**Travail demandé:**
1. Répondez aux questions suivantes d'après le texte sur l'adaptation aux changements climatiques.
(a) Quelle fonction Frédéric Ham occupe-t-il à ACF ?
(b) Selon les Nations unies, combien de dollars de pertes permet d'économiser 1 dollar investi dans la réduction des risques des catastrophes ?
(c) Quels secteurs doivent être soutenus en premier lieu ?
2. Recopiez fidèlement tout le passage du texte sur l'adaptation aux changements climatiques qui va de « Il faut que » jusqu'à « les plus vulnérables. » inclus.

**Texte extrait:**
★ ★ ★ ★ ★
Face à cette situation, on ne peut se limiter à réduire les gaz à effet de serre sur le moyen et long terme. Il faut aussi faire en sorte dès aujourd’hui que les populations soient moins vulnérables aux catastrophes climatiques qui les affectent déjà. C’est pourquoi Action contre la Faim travaille sur des programmes de prévention et de préparation en amont des catastrophes dans de nombreux pays comme les Philippes, le Guatemala, l’Ethiopie, le Kenya ou encore Haiti. « Travailler avec les populations pour qu’elles prennent conscience du risque existant est une des premières et des plus importantes étapes pour face à cette nouvelle réalité. », explique Frédéric Ham, responsable de la réduction des Risques et de la Préparation aux Désastres d’ACF. Et puis il y a les stratégies et programmes d’adaptation. L’une des priorités, dans le domaine de la sécurité alimentaire,  est la mise en œuvre de solutions et de techniques agro-écologiques applicables aux terres détériorées et marginales. La gestion de l’eau doit  être améliorée notamment par les petits exploitants utilisant l’eau de pluie. « C’est ce que fait ACF notamment au Sahel, quand elle construit de nouveaux points d’eau pour faire face à la sécheresse ou quand elle promeut des graines  résistantes au manque d’eau, », poursuit Ham.

Cette stratégie  de réduction des risques est d’ailleurs rentable : selon les nations Unies, 1 dollar investi dans la réduction des risques des catastrophes permet d’économiser 7 dollars de pertes suite à cette catastrophe !

COMMENT FAIRE FACE ?

Face aux changements climatiques …

  • L’adaptation doit recevoir le même degré de priorité que l’atténuation.

    Il faut que les mesures d’adaptation  aux changements climatiques, permettant de réduire la vulnérabilité des populations,  reçoivent le même degré de priorité que la réduction des gaz à effets de serre. Les secteurs de la nutrition et de la santé, de l’agriculture et de la sécurité alimentaire doivent être soutenus en premier lieu.

  • On doit garder en ligne de mire les familles et les communautés les plus vulnérables.
★ ★ ★ ★ ★
**Données d'entrée:**
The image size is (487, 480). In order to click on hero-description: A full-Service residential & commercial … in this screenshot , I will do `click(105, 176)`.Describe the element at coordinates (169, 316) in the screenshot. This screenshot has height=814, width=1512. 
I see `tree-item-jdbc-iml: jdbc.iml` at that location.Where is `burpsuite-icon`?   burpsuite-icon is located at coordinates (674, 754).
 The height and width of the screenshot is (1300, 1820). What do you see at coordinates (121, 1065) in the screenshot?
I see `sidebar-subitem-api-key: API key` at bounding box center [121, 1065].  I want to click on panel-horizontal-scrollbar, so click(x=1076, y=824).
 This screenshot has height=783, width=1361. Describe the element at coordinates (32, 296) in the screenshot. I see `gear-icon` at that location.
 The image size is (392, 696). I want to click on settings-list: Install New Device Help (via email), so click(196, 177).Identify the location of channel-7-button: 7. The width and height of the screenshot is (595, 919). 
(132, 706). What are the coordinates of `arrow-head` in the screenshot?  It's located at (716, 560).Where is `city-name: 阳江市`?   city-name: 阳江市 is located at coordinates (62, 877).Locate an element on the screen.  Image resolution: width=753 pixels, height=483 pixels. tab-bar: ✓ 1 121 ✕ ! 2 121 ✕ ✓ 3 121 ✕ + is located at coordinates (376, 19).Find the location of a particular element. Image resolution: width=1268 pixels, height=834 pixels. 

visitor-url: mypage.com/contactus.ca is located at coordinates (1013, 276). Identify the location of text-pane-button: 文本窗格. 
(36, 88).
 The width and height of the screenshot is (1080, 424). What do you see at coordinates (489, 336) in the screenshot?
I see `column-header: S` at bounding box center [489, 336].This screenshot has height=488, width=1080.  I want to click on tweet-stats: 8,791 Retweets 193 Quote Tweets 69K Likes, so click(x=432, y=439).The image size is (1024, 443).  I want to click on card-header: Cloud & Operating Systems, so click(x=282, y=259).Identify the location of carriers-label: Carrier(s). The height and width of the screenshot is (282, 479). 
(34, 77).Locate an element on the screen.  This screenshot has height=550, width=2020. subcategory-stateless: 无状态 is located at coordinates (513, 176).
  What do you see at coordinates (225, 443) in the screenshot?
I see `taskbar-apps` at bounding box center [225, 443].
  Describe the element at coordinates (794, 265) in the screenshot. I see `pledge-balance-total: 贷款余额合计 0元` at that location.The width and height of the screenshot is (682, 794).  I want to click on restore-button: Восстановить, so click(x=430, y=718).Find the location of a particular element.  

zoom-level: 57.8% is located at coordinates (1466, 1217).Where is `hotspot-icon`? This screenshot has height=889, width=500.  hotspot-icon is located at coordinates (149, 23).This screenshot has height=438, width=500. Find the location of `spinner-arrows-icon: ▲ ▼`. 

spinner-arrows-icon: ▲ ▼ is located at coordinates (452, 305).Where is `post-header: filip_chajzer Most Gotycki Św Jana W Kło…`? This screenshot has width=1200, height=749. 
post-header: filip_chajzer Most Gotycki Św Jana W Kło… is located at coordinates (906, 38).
★ ★ ★ ★ ★
**Réponses par consigne:**
1.
(a) Il est responsable de la réduction des Risques et de la Préparation aux Désastres d'ACF.
(b) Il permet d'économiser 7 dollars de pertes.
(c) Ce sont les secteurs de la nutrition et de la santé, de l'agriculture et de la sécurité alimentaire.

2.
Il faut que les mesures d’adaptation  aux changements climatiques, permettant de réduire la vulnérabilité des populations,  reçoivent le même degré de priorité que la réduction des gaz à effets de serre. Les secteurs de la nutrition et de la santé, de l’agriculture et de la sécurité alimentaire doivent être soutenus en premier lieu.

  • On doit garder en ligne de mire les familles et les communautés les plus vulnérables.